The pitfall here is error handling. If run_validation_logic fails, the process_message function returns an Err. This prevents us from deleting the message from SQS. The message will become visible again after its visibility timeout, and the worker will retry it. This is crucial for resilience but requires a dead-letter queue (DLQ) strategy in a real-world project to handle messages that consistently fail.

Python Worker: Pandas-Powered Analysis

This Python script performs a similar role to the Rust worker but for the analysis stage. It polls the analysis_queue, downloads the processed data, performs some Pandas operations, and stores the final result.

The dependencies are managed in requirements.txt.

# requirements.txt
boto3
pandas
sentry-sdk

The worker script is structured similarly, with a main polling loop.

# analysis_worker.py
import os
import json
import logging
import time

import boto3
import pandas as pd
import sentry_sdk
from sentry_sdk.integrations.logging import LoggingIntegration

logging.basicConfig(level=logging.INFO, format='%(asctime)s - %(levelname)s - %(message)s')

# --- Sentry Initialization ---
SENTRY_DSN = os.getenv("SENTRY_DSN")
if SENTRY_DSN:
    sentry_sdk.init(
        dsn=SENTRY_DSN,
        integrations=[LoggingIntegration(level=logging.INFO, event_level=logging.ERROR)],
        traces_sample_rate=1.0,
        release=os.getenv("SENTRY_RELEASE")
    )

# --- AWS Clients and Config ---
AWS_REGION = os.getenv("AWS_REGION")
SQS_ANALYSIS_QUEUE_URL = os.getenv("SQS_ANALYSIS_QUEUE_URL")
S3_BUCKET = os.getenv("S3_BUCKET")

sqs = boto3.client("sqs", region_name=AWS_REGION)
s3 = boto3.client("s3", region_name=AWS_REGION)

def perform_analysis(s3_path: str) -> str:
    """
    Downloads data from S3, performs analysis with Pandas, and returns a summary.
    A common mistake is to not handle potential empty files or parsing errors gracefully.
    """
    try:
        obj = s3.get_object(Bucket=S3_BUCKET, Key=s3_path)
        df = pd.read_csv(obj['Body'])
        
        if df.empty:
            logging.warning(f"File at {s3_path} is empty.")
            return "Analysis complete: input file was empty."

        # Example analysis: calculate descriptive statistics on the third column
        # (which we know is numeric from the Rust validation step)
        # Assuming column names are 0, 1, 2, 3, 4
        description = df.iloc[:, 2].describe().to_json()
        
        logging.info(f"Analysis complete for {s3_path}. Mean value: {df.iloc[:, 2].mean()}")
        return description

    except Exception as e:
        logging.error(f"Failed during pandas analysis for {s3_path}: {e}")
        sentry_sdk.capture_exception(e)
        raise  # Re-raise to signal failure to the main loop

def process_message(message: dict):
    """Processes a single SQS message."""
    sentry_trace_header = ""
    if 'MessageAttributes' in message and 'sentry_trace' in message['MessageAttributes']:
        sentry_trace_header = message['MessageAttributes']['sentry_trace']['StringValue']
    
    # Continue the distributed trace from the Rust worker
    transaction = sentry_sdk.start_transaction(
        op="queue.process", 
        name="python-worker.analyze_data",
        # This function correctly parses the header and links the transactions
        parent_trace_id=sentry_sdk.get_traceparent_from_string(sentry_trace_header)
    )

    with sentry_sdk.start_span(op="process", description="process_message") as span:
        try:
            body = json.loads(message['Body'])
            job_id = body.get("job_id")
            s3_path = body.get("s3_processed_path")

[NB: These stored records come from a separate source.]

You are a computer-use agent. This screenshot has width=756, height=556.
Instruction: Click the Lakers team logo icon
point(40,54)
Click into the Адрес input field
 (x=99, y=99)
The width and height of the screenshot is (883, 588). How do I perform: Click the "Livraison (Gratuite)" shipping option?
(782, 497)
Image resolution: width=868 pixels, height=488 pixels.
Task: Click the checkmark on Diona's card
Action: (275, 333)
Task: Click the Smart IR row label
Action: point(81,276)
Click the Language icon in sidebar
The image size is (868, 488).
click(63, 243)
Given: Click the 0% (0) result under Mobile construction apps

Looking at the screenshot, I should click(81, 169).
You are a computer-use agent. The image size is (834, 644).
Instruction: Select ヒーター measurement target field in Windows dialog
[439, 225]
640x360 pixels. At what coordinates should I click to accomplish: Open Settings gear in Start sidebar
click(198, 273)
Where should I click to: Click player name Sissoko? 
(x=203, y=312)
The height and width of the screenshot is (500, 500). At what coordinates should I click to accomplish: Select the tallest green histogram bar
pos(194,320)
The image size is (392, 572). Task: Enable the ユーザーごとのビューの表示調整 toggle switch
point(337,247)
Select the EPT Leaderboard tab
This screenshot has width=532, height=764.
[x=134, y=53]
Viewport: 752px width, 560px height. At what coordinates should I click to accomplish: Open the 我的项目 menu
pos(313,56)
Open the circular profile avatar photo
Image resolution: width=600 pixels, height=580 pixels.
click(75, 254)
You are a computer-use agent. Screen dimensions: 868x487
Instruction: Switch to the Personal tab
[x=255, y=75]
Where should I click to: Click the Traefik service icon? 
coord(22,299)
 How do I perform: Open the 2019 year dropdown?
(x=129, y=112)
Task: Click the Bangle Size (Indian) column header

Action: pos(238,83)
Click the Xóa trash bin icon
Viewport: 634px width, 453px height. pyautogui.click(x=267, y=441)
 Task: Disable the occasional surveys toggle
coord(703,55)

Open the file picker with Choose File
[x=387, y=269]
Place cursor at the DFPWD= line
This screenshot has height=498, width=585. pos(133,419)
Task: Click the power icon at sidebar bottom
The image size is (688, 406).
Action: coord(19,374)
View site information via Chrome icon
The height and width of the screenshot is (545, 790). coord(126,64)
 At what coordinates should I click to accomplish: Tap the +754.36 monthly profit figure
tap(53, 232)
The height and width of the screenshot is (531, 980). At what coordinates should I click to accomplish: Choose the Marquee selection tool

            if not job_id or not s3_path:
                logging.error("Invalid message body received, missing keys.")
                return # Acknowledge and drop the poison pill message

            span.set_tag("job_id", job_id)
            sentry_sdk.set_tag("job_id", job_id)
            logging.info(f"Processing job {job_id} for file {s3_path}")

            # Run the core logic
            analysis_result = perform_analysis(s3_path)

            # Store the final result in S3
            result_key = f"results/{job_id}/analysis_summary.json"
            s3.put_object(
                Bucket=S3_BUCKET,
                Key=result_key,
                Body=analysis_result.encode('utf-8'),
                ContentType='application/json'
            )
            logging.info(f"Successfully stored analysis result for job {job_id} at {result_key}")

        except Exception as e:
            logging.error(f"Unhandled exception in process_message for job {job_id}: {e}")
            sentry_sdk.capture_exception(e)
            transaction.set_status("internal_error")
            raise # Propagate error to main loop to prevent message deletion
        finally:
            transaction.finish()

def main():
    """Main polling loop."""
    logging.info(f"Starting Python analysis worker, polling {SQS_ANALYSIS_QUEUE_URL}")
    while True:
        try:
            response = sqs.receive_message(
                QueueUrl=SQS_ANALYSIS_QUEUE_URL,
                MaxNumberOfMessages=1,
                WaitTimeSeconds=20,
                MessageAttributeNames=['All']
            )

            messages = response.get('Messages', [])
            if not messages:
                continue

            message = messages[0]
            receipt_handle = message['ReceiptHandle']

            try:
                process_message(message)
                sqs.delete_message(
                    QueueUrl=SQS_ANALYSIS_QUEUE_URL,
                    ReceiptHandle=receipt_handle
                )
            except Exception:
                # Error already logged and sent to Sentry inside process_message.
                # Do not delete the message, allow it to be retried.
                logging.error("Processing failed, not deleting message.")
                
        except Exception as e:
            logging.error(f"Error in main SQS polling loop: {e}")
            sentry_sdk.capture_exception(e)
            time.sleep(5)

if __name__ == "__main__":
    main()

The final result is a system where each component is specialized. The Phoenix web server remains light and responsive. The computationally intensive validation is handled by a scalable pool of Rust workers optimized for performance. The complex, domain-specific statistical analysis is handled by a separate pool of Python workers, leveraging the mature data science ecosystem without compromising the performance of the core validation stage. An error in any single job processing attempt is captured in Sentry with a full, cross-language trace, does not bring down the entire system, and the job is automatically retried.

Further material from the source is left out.